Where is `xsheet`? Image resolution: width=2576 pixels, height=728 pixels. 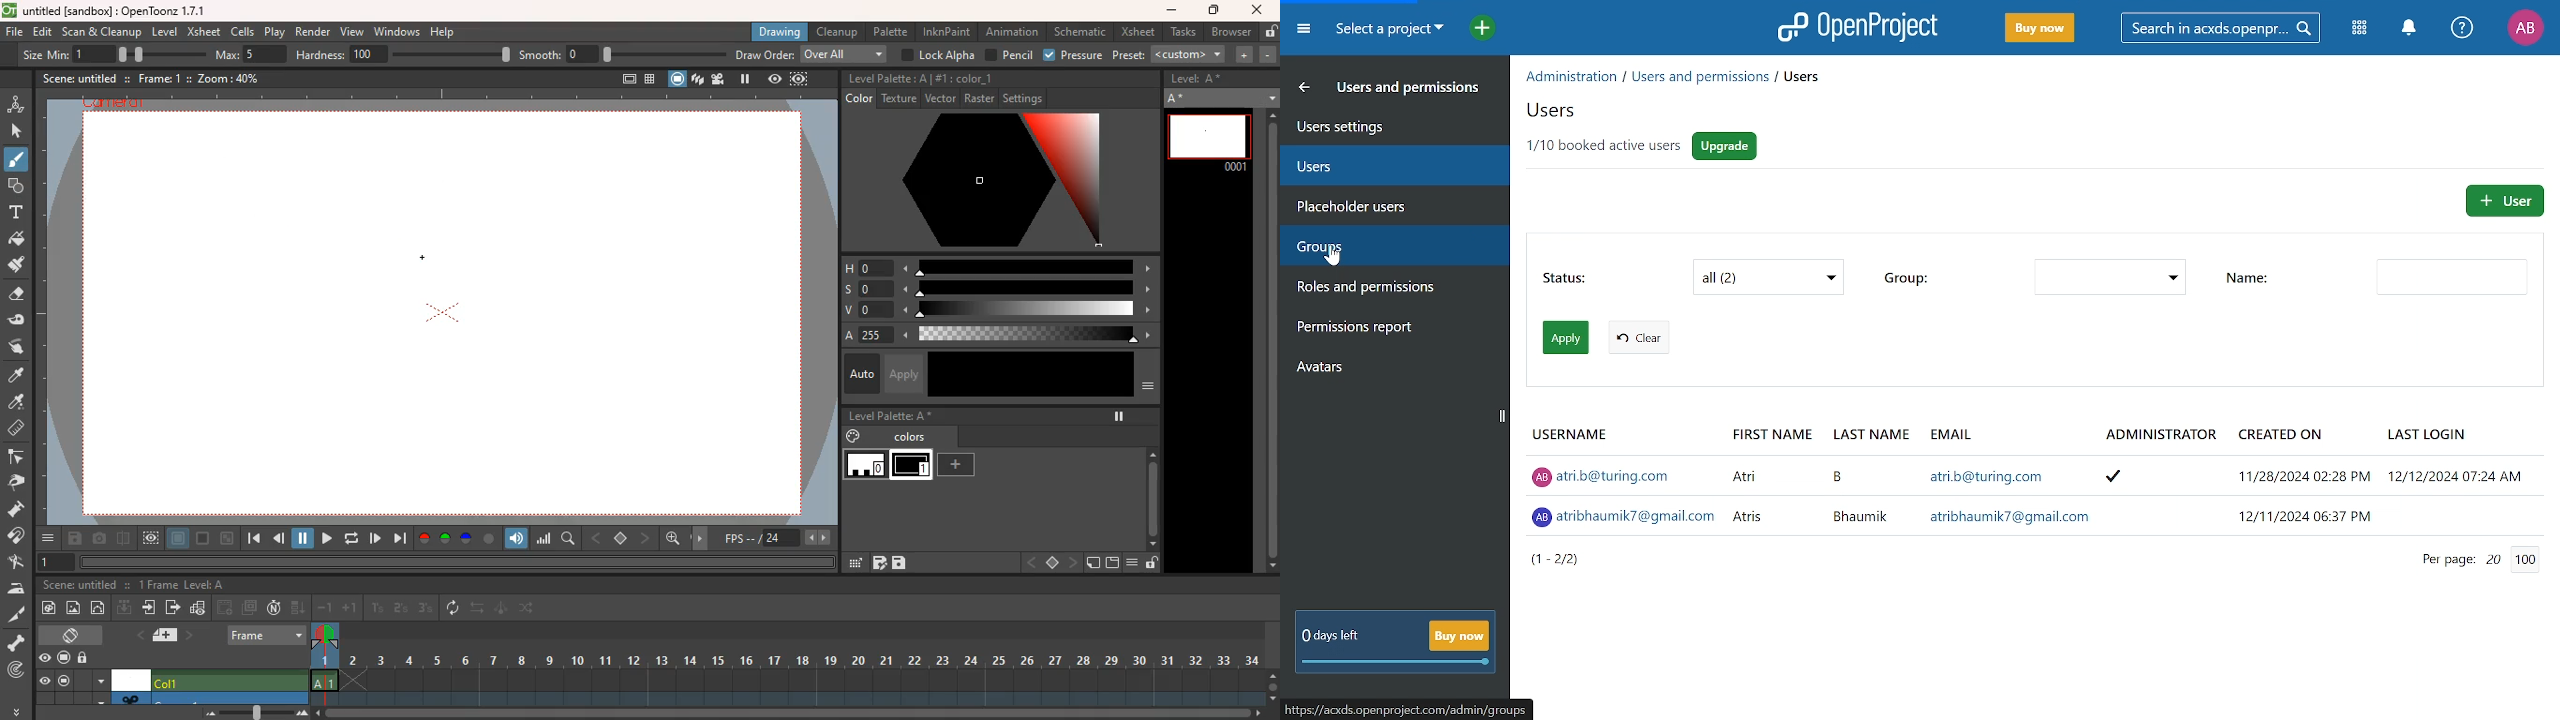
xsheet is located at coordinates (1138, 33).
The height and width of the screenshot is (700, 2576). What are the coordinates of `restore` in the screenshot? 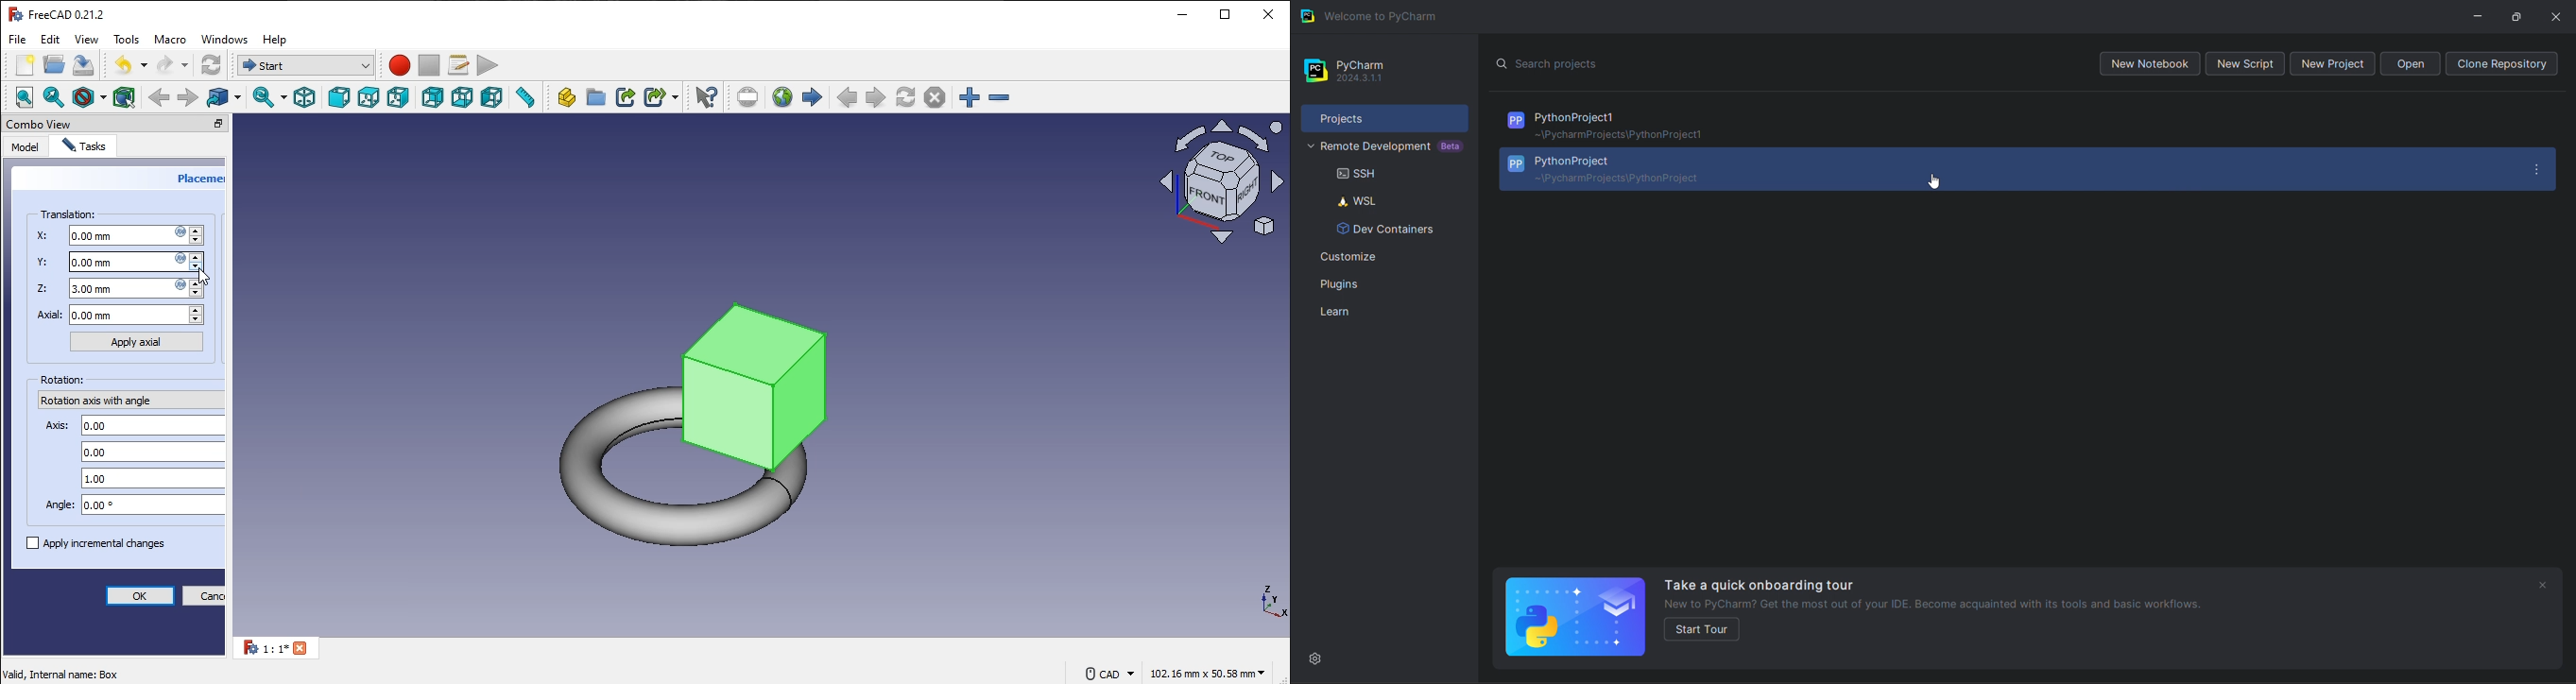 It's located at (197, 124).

---

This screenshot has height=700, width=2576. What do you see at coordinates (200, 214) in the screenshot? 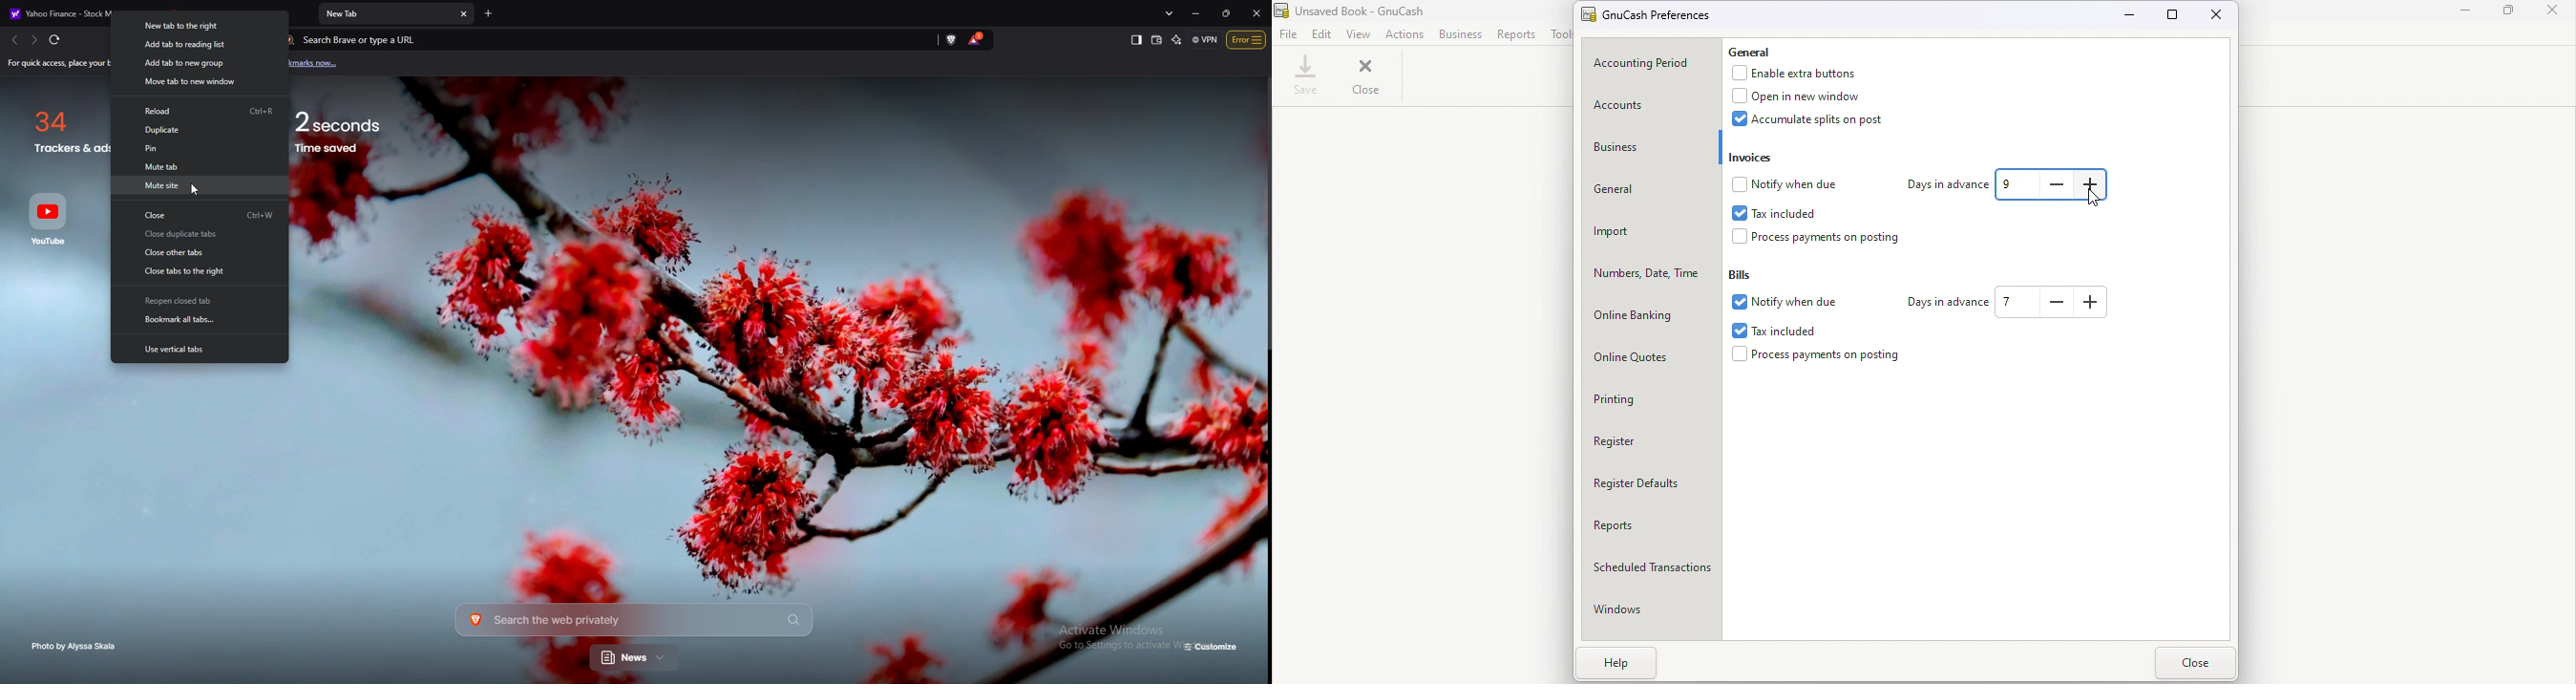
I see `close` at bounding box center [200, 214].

* * *

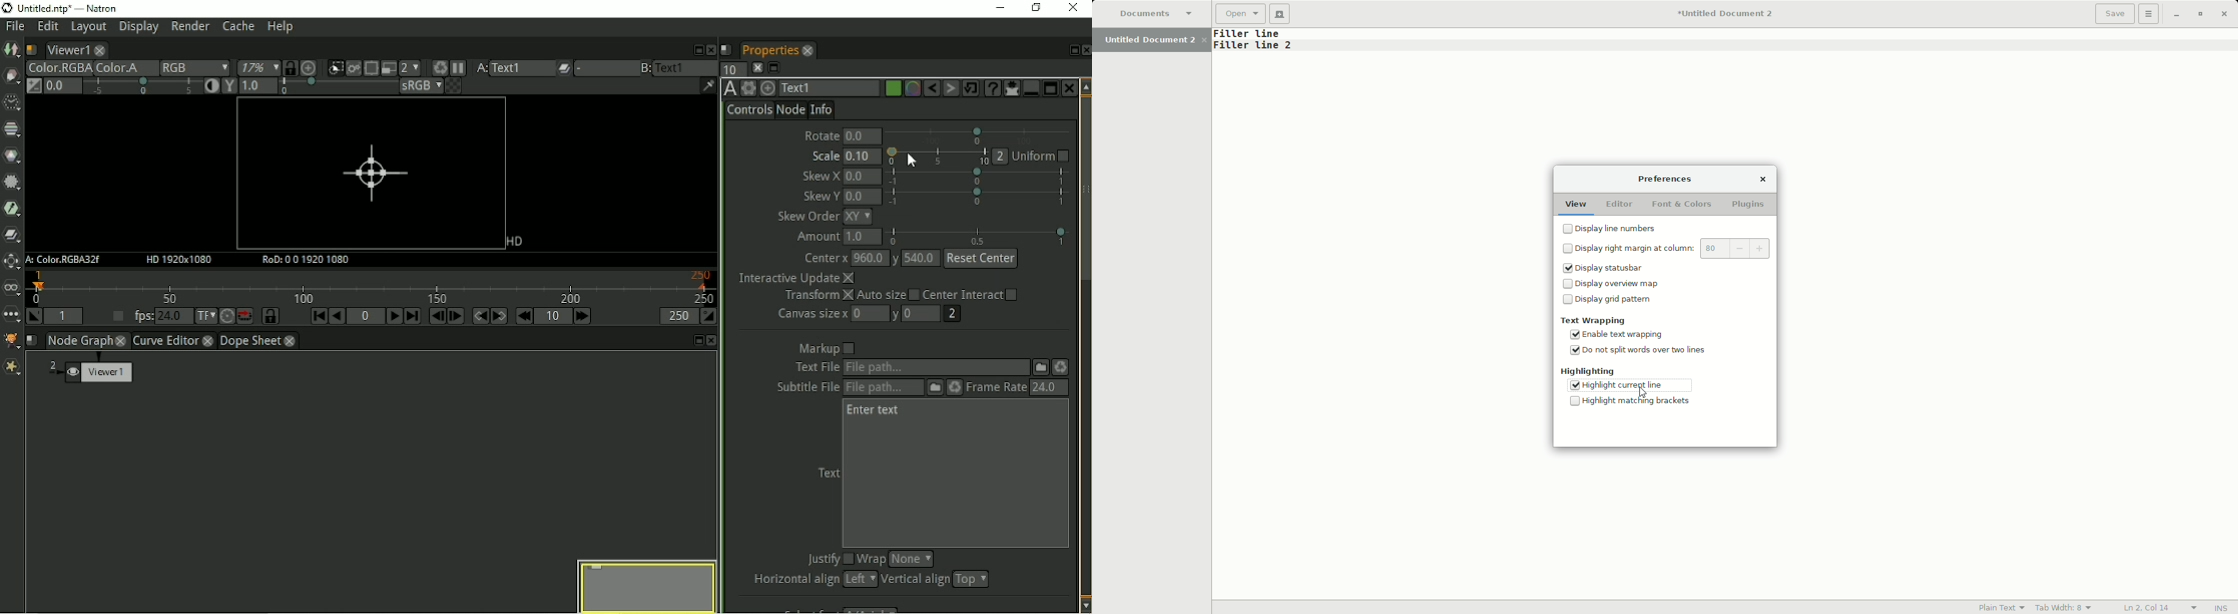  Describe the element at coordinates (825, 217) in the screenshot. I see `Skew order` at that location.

*Set exercise*. Revise everything from "This screenshot has" down to "center [200, 214]." by replacing "coordinates" with "position" and keeping every other part of those items the same. Omit the pictures from your answer.

*Expected output*.
This screenshot has height=700, width=2576. What do you see at position (200, 214) in the screenshot? 
I see `close` at bounding box center [200, 214].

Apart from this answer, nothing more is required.